Wednesday, July 30, 2014

cc0 vs. the world

Today I had some discussion that stirred up my desire to say, in a loud voice: "But look here, if it is credit you want, then the best way to get it is if your data are cc0, it's even better than cc-by!" So I tweeted:
TL;DR There are lots of hints, but apparently no direct studies that address this.

Two important bits of clarification based on my original thoughts. I was only interested in cc licensed data. I was not asking whether cc0 data is reused more than other cc- data, just whether cc0 data gets *cited* (yes, citations = bad metric, so use a generic "pointed to" perhaps) more than other cc- data, particularly cc-by.

The basic premise is that the best way to (ultimately) bring focus to your work is to make it completely free, and that this will bring more attention, in the long run, than requiring attribution.

"Unethical" people will use open data regardless of the license, however they want, so they are wash, and it follows that we can eliminate them from the conversation. If this premise is accepted (it is just a premise) then any possible mechanism that causes someone (i.e. an "ethical" person) to pause before they use a dataset will result in that dataset being less widely cited. Cc-by, however innocuous, is a mechanism that will cause some to pause. I'm not claiming this scenario as my idea, it is straightforward enough that many have thought of it. What's curious is that it seems that perhaps no-one has tested it explicitly.

Many thanks to all who responded with insights (see conversation by clicking on tweet) here is a list of tweeted links for future reference:


  1. > "Unethical" people will use open data regardless of the license, however they want, so they are wash, and it follows that we can eliminate them from the conversation

    Hmmm... I appreciate this discussion is intended I presume for the context of academia but outside that domain I really don't agree with your statement there.

    e.g. for open government data they're usually delighted that data gets used. It really doesn't always matter if the use is 'cited' or not - it's meant to be used & use is good, regardless. That's why the data is openly provided - to be used, not to be cited.

    I think there's also an interesting discussion to be had over the subtle difference between rigorous and detailed acknowledgement of the provenance of data & 'citation' -- they're not the same thing in my mind. Scientifically, a super detailed methodology of the provenance & handling/transformation of the data used is probably more *useful* in terms of reproducibility than a simple 'citation' (in terms of what I'm thinking of). I find citations rather constraining in terms of what can be expressed in the reference list I guess. That's not to say you can't have both, but just recognising that citation is a pretty crude & imperfect mechanism for credit-giving.

  2. No disagreement here. I was indeed trying to keep things narrowly focused, mostly for pragmatic reasons. There certainly won't be one parameter (citations) that allows us to point at all the downstream consequences of open data.

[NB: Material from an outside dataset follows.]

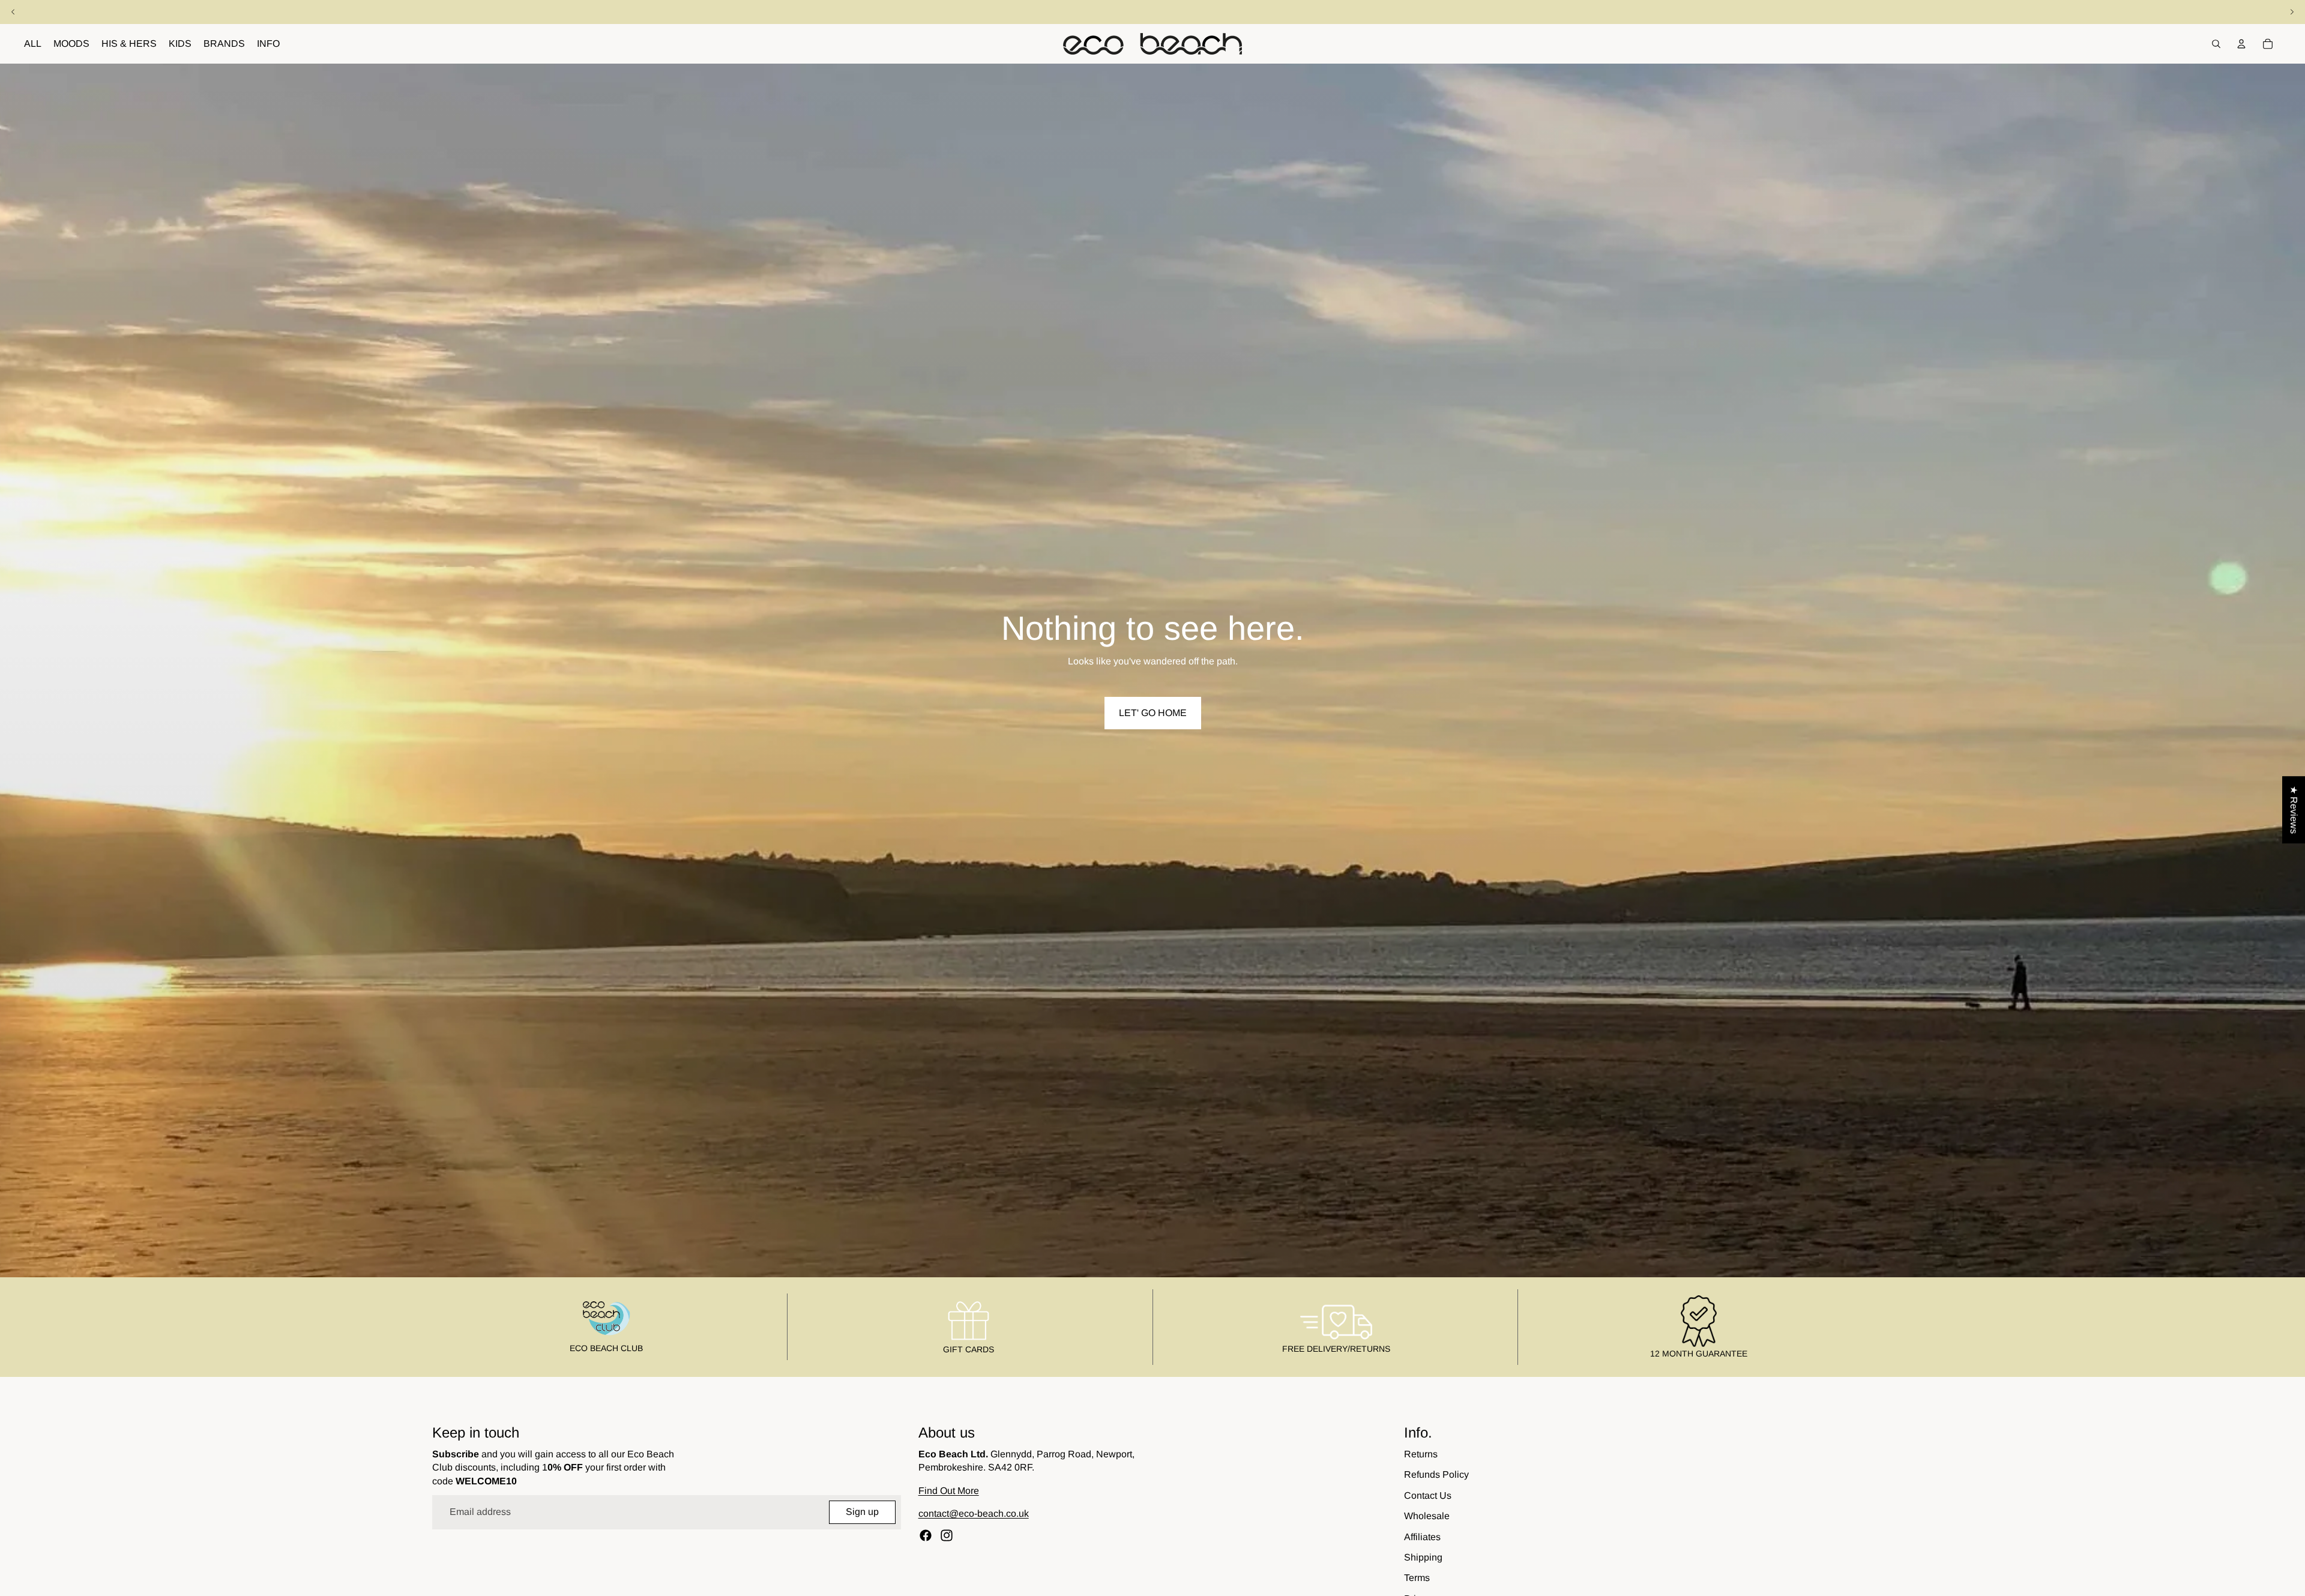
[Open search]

    I chose citations as a proxy for a broader concept of linkages, or pointers. In my thinking citations, or any linking mechanisms, for example provenance chains, are a sort of "gravitational" mechanism, that draws attention (and other data) towards some information (open data). Data with a lot of "gravity", regardless of whether the they are good or bad, should draw in other resources (e.g. users of the software that produced that data, grant funding, public scrutiny, critical reviewers, repeat experiments, etc.). This seems like a reasonable hypothesis (and again, I'm not claiming to have come up with it), but actually testing it requires some proxies to start with, like the old-school concept of citations.